At last week’s news conference in which prosecutors and investigators made it clear they have no evidence to charge him with Jacob’s abduction, they identified him with a phrase that is — or at least should — present ethical questions for journalists: person of interest.
“Given the nature of these charges, and as a result of similarities between the abduction of Jacob Wetterling and a number of unsolved sexual assaults in central Minnesota dating back to the 1980s and the alleged criminal actions by Danny Heinrich, we consider him to be a person of interest in the Wetterling abduction,” Richard Thornton, the FBI Special Agent in Charge, said in last week’s news conference.
“I would like to urge the members of the media and public to reserve judgment,” U.S. Attorney Andrew Luger added. “All defendants, including Mr. Heinrich, are innocent unless and until proven guilty.”
There’s a fair amount of theater in Luger’s admonition.
In almost every headline in local media today, for example, Henrich isn’t identified as a man charged with child porn, he’s identified as a person of interest in the Wetterling disappearance.
That connection was made by prosecutors using the term. It wasn’t an accident; by implicating a specific individual and publicizing his name, they hope someone will step forward with the evidence they don’t have.
News organizations have been generally compliant with the effort. But, often burned in the past, they have lately shied away from linking people to crimes for which they’ve not been charged and for which no evidence has been uncovered.
But, increasingly, they and the authorities get around this ethic by using a term which has no value or meaning in the justice system. It merely allows the media to do what they insist they don’t do — connect a person to a crime when there’s little more than suspicion. This is the “I’m not saying, I’m just saying” school of journalism.
“It’s a really bad term to use, because the public reads ‘suspect,’ ” Kelly McBride, at the national journalism think tank Poynter Institute told CNN many years ago, before the phrase became almost as ubiquitous in crime stories as another word or phrase without official judicial meaning: alleged.
This isn’t an area where journalists are quick learners as the incorrect identification of a Cold Spring man in the death of police officer Tom Decker showed. In that case, at least, the man was identified as a “suspect,” but was never charged because a county prosecutor refused to bend to the pressure to do so. She was right. He didn’t do it. Then he sued several Twin Cities news organizations who weren’t quite so picky.

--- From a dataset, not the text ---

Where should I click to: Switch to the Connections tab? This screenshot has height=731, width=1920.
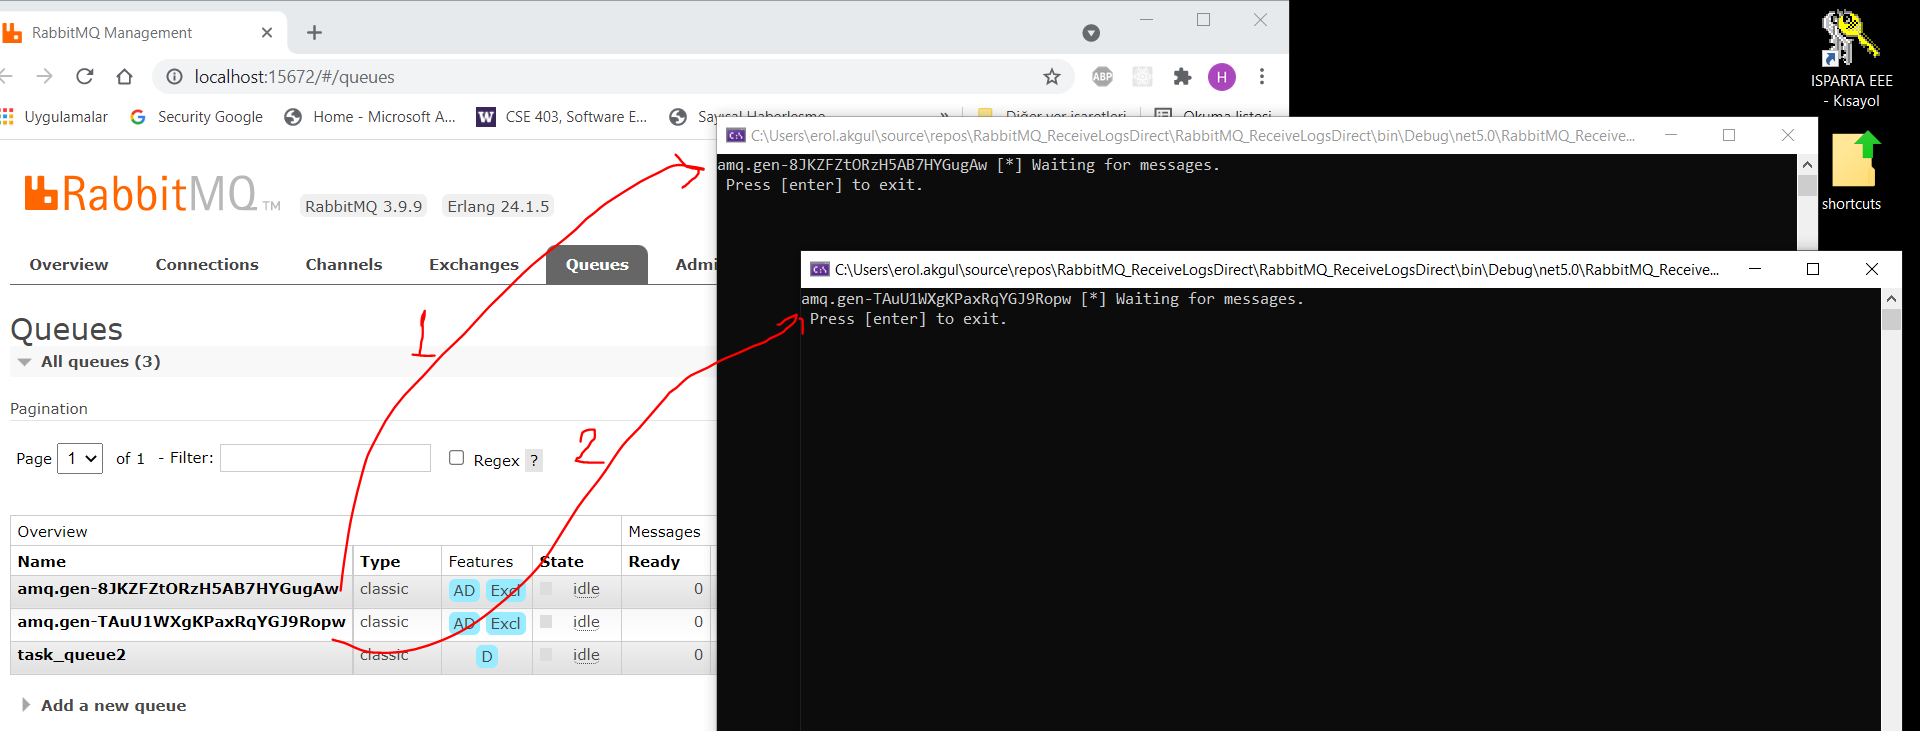207,265
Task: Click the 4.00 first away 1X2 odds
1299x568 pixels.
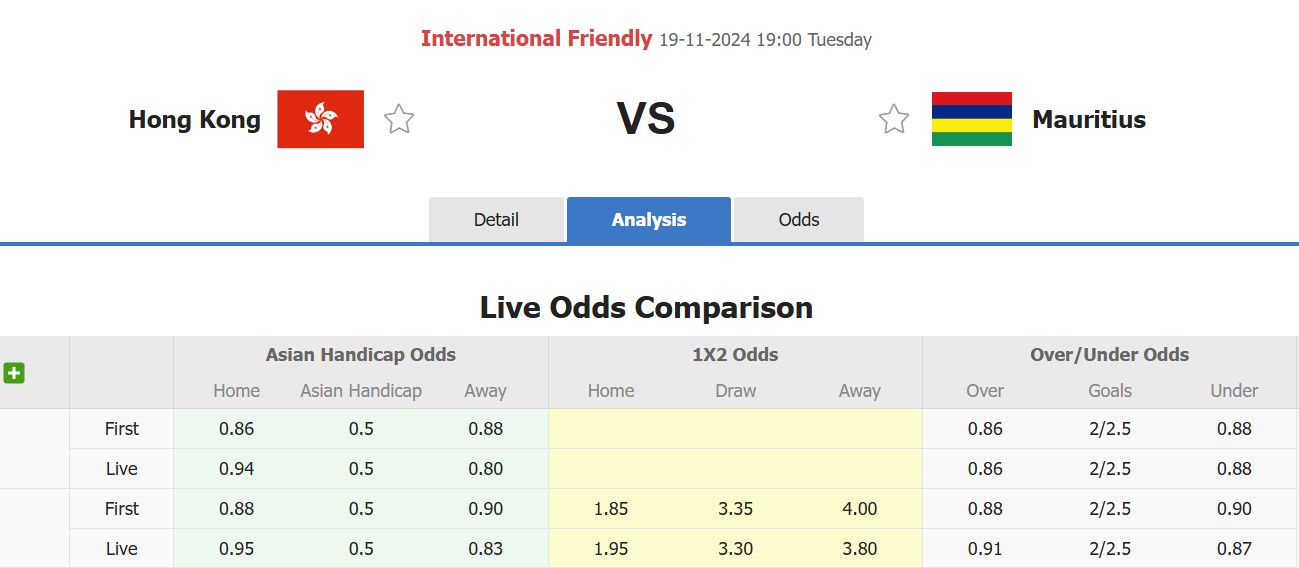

Journalists aren’t the only ones setting their own rules aside. The FBI’s rules “discourage” using the term. “Federal prosecutors should strive to avoid unnecessary public references to wrongdoing by uncharged third-parties,” its rules say. But it makes an exception when a U.S. attorney allows it. A U.S. attorney took part in last week’s news conference.
According to USLegal.com, “the use of the term increased in popularity in 1996, after investigators and reporters named Atlanta security guard Richard Jewell as potentially responsible for the Olympic Park bombing. He was later cleared and won at least hundreds of thousands of dollars in settlements due to his claim that his reputation was forever ruined.”
Ironically, it’s that case which prompted many news organizations here to avoid naming a suspect before a person is charged.
At the same time, however, it’s clear from last week’s news conference that the authorities think Heinrich is involved in young Wetterling’s disappearance by virtue of the fact that the search warrant against him specifically indicated they were looking for items related to Wetterling. He’d also been interviewed twice by investigators after Jacob’s disappearance. It’s foolish to expect the media to ignore those facts.
But journalists — and particularly the public — need not ignore another fact in the case: At least as far as the Wetterling case is concerned, they didn’t find what they were looking for.